→ Entries provided:
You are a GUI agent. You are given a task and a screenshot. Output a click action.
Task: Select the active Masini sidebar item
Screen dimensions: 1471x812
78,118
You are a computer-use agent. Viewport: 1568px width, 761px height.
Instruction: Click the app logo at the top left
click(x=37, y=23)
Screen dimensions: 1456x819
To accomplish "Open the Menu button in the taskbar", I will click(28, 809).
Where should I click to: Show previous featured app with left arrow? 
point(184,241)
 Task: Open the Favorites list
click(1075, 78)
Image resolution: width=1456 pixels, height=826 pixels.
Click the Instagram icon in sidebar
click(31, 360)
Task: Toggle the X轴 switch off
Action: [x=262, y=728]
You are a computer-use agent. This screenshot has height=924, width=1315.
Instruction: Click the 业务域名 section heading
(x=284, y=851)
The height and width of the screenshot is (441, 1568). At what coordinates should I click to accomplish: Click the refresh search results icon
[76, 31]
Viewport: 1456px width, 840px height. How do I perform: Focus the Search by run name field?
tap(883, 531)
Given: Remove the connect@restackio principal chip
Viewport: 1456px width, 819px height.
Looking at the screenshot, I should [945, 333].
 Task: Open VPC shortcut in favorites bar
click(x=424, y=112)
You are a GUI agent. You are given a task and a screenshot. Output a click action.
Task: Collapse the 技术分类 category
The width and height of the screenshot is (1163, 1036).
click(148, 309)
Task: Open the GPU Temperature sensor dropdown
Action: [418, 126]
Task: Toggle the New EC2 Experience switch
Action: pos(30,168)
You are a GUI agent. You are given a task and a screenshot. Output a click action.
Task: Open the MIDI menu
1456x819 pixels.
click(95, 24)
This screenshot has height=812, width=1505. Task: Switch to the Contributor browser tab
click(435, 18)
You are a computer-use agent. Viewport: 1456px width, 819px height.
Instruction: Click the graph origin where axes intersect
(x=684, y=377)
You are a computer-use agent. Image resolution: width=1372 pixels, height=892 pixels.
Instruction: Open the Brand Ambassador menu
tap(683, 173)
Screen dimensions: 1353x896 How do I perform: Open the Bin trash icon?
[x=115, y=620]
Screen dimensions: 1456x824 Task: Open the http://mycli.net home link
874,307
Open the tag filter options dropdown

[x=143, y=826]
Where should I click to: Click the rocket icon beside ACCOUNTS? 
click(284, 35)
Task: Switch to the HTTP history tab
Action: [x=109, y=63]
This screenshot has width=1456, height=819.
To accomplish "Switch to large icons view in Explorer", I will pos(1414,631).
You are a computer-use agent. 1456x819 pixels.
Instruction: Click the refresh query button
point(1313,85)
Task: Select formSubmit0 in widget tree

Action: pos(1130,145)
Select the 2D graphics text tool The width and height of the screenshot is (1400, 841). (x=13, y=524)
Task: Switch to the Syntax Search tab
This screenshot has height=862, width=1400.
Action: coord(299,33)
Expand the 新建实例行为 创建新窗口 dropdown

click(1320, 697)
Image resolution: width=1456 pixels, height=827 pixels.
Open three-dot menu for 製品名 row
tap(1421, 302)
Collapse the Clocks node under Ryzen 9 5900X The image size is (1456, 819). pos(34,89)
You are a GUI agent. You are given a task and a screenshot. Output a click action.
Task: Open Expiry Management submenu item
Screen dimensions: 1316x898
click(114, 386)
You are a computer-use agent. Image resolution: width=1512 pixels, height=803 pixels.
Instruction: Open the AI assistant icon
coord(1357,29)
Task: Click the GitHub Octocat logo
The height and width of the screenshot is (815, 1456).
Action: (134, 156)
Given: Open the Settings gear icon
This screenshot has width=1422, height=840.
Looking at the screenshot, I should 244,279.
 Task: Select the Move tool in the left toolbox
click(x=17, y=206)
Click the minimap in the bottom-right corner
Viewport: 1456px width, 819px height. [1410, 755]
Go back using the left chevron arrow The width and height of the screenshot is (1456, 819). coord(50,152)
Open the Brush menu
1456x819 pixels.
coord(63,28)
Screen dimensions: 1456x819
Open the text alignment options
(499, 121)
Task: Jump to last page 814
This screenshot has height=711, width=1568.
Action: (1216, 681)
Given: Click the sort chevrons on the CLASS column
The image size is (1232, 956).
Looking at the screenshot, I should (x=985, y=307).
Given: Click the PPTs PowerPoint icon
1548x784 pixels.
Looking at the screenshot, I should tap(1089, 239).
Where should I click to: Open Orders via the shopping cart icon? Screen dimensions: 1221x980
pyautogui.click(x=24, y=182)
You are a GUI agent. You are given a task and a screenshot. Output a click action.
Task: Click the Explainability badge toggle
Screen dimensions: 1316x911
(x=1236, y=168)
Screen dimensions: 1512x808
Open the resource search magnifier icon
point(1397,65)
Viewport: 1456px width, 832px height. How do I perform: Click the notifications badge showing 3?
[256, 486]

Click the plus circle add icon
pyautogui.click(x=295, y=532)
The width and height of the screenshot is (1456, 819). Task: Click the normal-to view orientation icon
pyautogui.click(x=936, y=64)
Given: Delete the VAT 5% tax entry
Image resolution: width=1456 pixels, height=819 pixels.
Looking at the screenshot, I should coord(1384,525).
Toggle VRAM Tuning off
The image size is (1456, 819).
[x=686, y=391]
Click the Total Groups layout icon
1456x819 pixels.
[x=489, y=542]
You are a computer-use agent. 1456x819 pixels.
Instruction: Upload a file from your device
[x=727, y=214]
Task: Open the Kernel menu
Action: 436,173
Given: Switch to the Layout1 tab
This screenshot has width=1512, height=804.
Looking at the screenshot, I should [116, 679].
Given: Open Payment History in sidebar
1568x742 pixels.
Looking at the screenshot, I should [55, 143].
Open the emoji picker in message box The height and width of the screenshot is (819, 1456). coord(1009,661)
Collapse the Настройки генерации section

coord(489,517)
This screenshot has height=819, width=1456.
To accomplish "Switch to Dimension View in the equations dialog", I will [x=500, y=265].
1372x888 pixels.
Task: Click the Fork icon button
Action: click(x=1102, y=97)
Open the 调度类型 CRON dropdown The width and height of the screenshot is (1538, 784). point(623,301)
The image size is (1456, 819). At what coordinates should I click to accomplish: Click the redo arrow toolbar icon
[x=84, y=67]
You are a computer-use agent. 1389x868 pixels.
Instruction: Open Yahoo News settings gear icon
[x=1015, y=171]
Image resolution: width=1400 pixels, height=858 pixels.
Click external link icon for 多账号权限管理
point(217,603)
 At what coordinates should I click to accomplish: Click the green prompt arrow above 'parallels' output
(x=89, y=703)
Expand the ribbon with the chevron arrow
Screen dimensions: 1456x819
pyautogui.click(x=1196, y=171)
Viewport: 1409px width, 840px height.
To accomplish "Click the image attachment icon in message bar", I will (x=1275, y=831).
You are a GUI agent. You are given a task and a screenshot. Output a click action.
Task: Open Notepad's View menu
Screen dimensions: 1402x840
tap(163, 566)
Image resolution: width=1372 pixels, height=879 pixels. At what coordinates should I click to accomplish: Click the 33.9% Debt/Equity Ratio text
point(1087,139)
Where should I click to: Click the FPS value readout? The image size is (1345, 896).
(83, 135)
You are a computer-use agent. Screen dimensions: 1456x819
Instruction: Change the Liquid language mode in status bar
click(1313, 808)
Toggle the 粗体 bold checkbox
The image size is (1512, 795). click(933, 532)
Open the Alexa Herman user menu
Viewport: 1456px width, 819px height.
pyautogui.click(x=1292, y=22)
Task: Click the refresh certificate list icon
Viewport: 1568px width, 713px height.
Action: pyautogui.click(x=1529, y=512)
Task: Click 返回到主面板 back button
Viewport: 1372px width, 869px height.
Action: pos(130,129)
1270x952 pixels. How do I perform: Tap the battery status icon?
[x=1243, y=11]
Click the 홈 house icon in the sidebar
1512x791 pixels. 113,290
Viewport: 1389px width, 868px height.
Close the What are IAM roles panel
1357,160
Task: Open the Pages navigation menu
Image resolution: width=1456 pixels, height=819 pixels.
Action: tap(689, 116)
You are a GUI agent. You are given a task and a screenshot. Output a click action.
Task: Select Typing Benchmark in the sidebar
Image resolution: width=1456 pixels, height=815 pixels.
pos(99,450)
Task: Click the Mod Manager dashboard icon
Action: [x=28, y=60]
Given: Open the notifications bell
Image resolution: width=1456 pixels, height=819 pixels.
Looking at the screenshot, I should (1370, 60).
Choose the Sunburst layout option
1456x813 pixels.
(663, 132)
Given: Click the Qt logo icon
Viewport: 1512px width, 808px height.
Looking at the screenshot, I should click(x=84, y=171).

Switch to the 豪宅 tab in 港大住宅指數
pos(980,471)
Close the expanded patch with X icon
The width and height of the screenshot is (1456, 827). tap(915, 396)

→ Task description: Go back to the listing above. Copy word for word the lines from the one with "Go back using" through the one with "Open the 调度类型", and nothing more.

→ Task solution:
Go back using the left chevron arrow The width and height of the screenshot is (1456, 819). coord(50,152)
Open the Brush menu
1456x819 pixels.
coord(63,28)
Screen dimensions: 1456x819
Open the text alignment options
(499, 121)
Task: Jump to last page 814
This screenshot has height=711, width=1568.
Action: (1216, 681)
Given: Click the sort chevrons on the CLASS column
The image size is (1232, 956).
Looking at the screenshot, I should (x=985, y=307).
Given: Click the PPTs PowerPoint icon
1548x784 pixels.
Looking at the screenshot, I should tap(1089, 239).
Where should I click to: Open Orders via the shopping cart icon? Screen dimensions: 1221x980
pyautogui.click(x=24, y=182)
You are a GUI agent. You are given a task and a screenshot. Output a click action.
Task: Click the Explainability badge toggle
Screen dimensions: 1316x911
(x=1236, y=168)
Screen dimensions: 1512x808
Open the resource search magnifier icon
point(1397,65)
Viewport: 1456px width, 832px height. How do I perform: Click the notifications badge showing 3?
[256, 486]

Click the plus circle add icon
pyautogui.click(x=295, y=532)
The width and height of the screenshot is (1456, 819). Task: Click the normal-to view orientation icon
pyautogui.click(x=936, y=64)
Given: Delete the VAT 5% tax entry
Image resolution: width=1456 pixels, height=819 pixels.
Looking at the screenshot, I should coord(1384,525).
Toggle VRAM Tuning off
The image size is (1456, 819).
[x=686, y=391]
Click the Total Groups layout icon
1456x819 pixels.
[x=489, y=542]
You are a computer-use agent. 1456x819 pixels.
Instruction: Upload a file from your device
[x=727, y=214]
Task: Open the Kernel menu
Action: 436,173
Given: Switch to the Layout1 tab
This screenshot has width=1512, height=804.
Looking at the screenshot, I should [116, 679].
Given: Open Payment History in sidebar
1568x742 pixels.
Looking at the screenshot, I should [55, 143].
Open the emoji picker in message box The height and width of the screenshot is (819, 1456). coord(1009,661)
Collapse the Настройки генерации section

coord(489,517)
This screenshot has height=819, width=1456.
To accomplish "Switch to Dimension View in the equations dialog", I will [x=500, y=265].
1372x888 pixels.
Task: Click the Fork icon button
Action: click(x=1102, y=97)
Open the 调度类型 CRON dropdown The width and height of the screenshot is (1538, 784). point(623,301)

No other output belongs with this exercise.